Tom Shannon, US under secretary for political affairs, also said the United States was committed to ensuring India's entry into the 48-member club of countries controlling access to sensitive nuclear technology and expressed "regret" that Washington was unsuccessful in pushing India’s bid in an NSG plenary in Seoul last week.
"We understand that in a consensus-based organisation, one country can break consensus. But in order to do so it must be (held) accountable, not isolated.
"I think what we need to do going forward is, for both of us India and the US, sit down and take a call what happened in the Seoul, take a close look at the diplomatic process which is significant and see what more we can do and how we can ensure that next time we are successful," he said in an interaction with diplomats and officer trainees of the Indian Foreign Service in New Delhi.
Despite the support of the US and a host of other countries, India failed to make the NSG cut last week, with China blocking New Delhi’s bid on the ground that it is not a signatory of a non-proliferation treaty (NPT).
The NSG, set up in response to India’s first nuclear test in 1974, aims to prevent the proliferation of nuclear weapons. On May 12, India formally applied for a membership.
India already enjoys most of the benefits of membership under a 2008 exemption to NSG rules granted to support its nuclear cooperation deal with Washington, even though it has developed atomic weapons and never signed the NPT, the main global arms control pact.
As the opposition led by China refused to adjust rules that require New Delhi to first sign the arms agreement, India said, in an unusually sharp but veiled reference to China, that one country persistently created “procedural hurdles”.
Describing India a responsible and important player in the sphere of nuclear non-proliferation, Shannon said, "We are committed to having India join the Nuclear Suppliers Group. We believe that through the kind of work we have done, the civil nuclear agreement, the way India conducted itself, it is worthy of this."
Shannon, who met foreign secretary S Jaishankar earlier in the day, said India's recent entry into the Missile Technology Control Regime (MTCR) highlighted that the country was a "responsible and important player in the road to non- proliferation."
"We regret, in Seoul we and India, were unable to open space necessary to allow India to move into the NSG at this moment," he said.
Shannon, who called India an "anchor of stability" in the Asia Pacific region, said what China was doing in South China Sea was "madness".
Shannon said managing the rise of China was a major challenge and that the US wanted to work with India to have a strong and comprehensive presence in the Indian Ocean.
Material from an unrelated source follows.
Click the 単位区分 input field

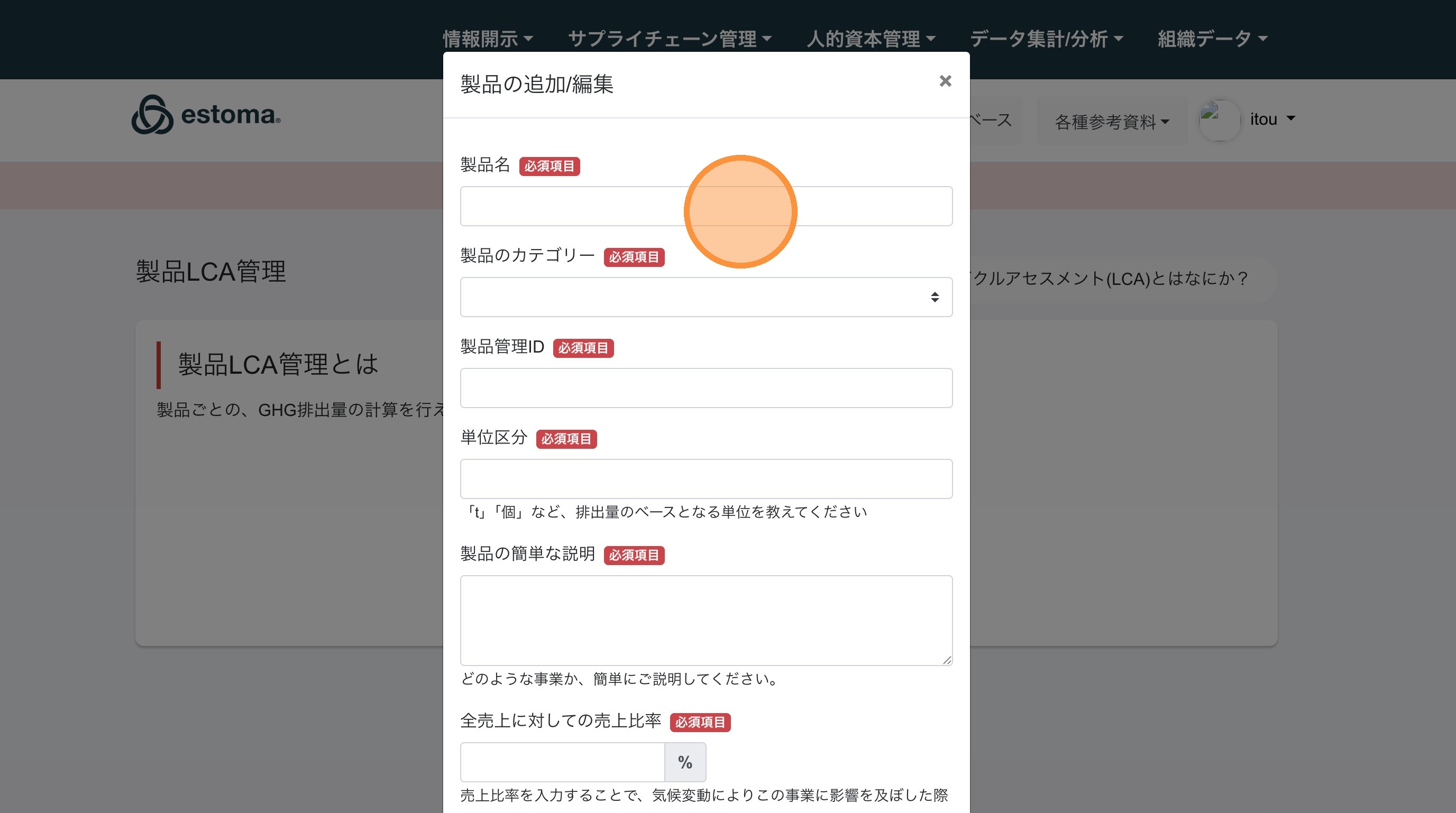[706, 479]
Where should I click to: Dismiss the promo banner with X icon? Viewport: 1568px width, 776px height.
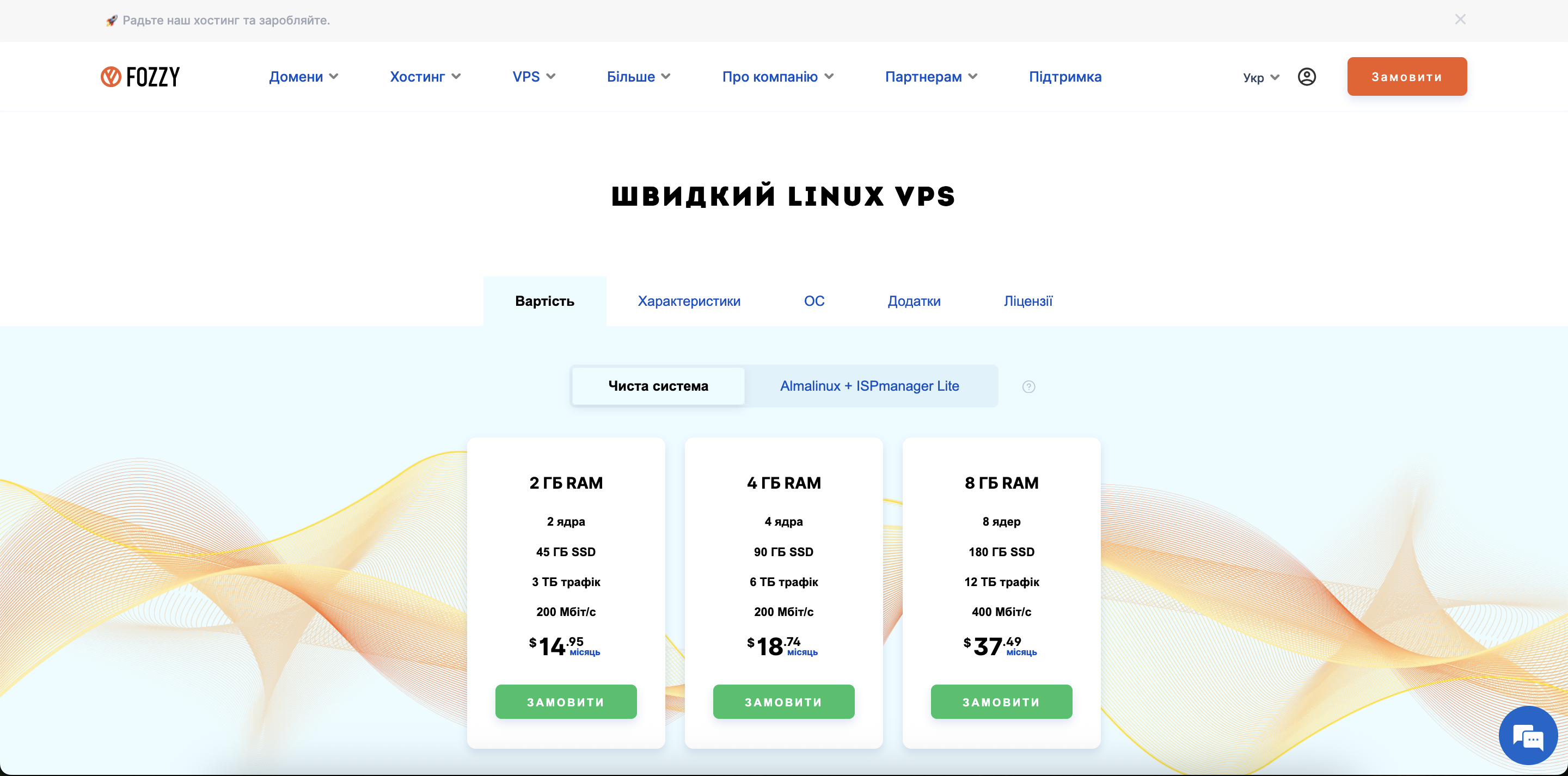pos(1460,20)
Shannon reiterated the India-US civil nuclear cooperation was a very important symbol of friendship between the two countries.
"Just a few weeks ago, President Obama and Prime Minister (Narendra) Modi welcomed the start of preparatory work on a site in Andhra Pradesh for six AP 1000 reactors to be built by an American company.
"This is expected to provide jobs in both countries and bring clean, reliable electricity that will help meet India s growing energy needs while reducing reliance on fossil fuels," he said.
The US official pointed out that 130,000 Indians were studying in his country and more than a million Americans visited India last year.
As for bilateral trade ties, Shannon said “US and Indian business leaders and young entrepreneurs have shown their own ambitions to work together”.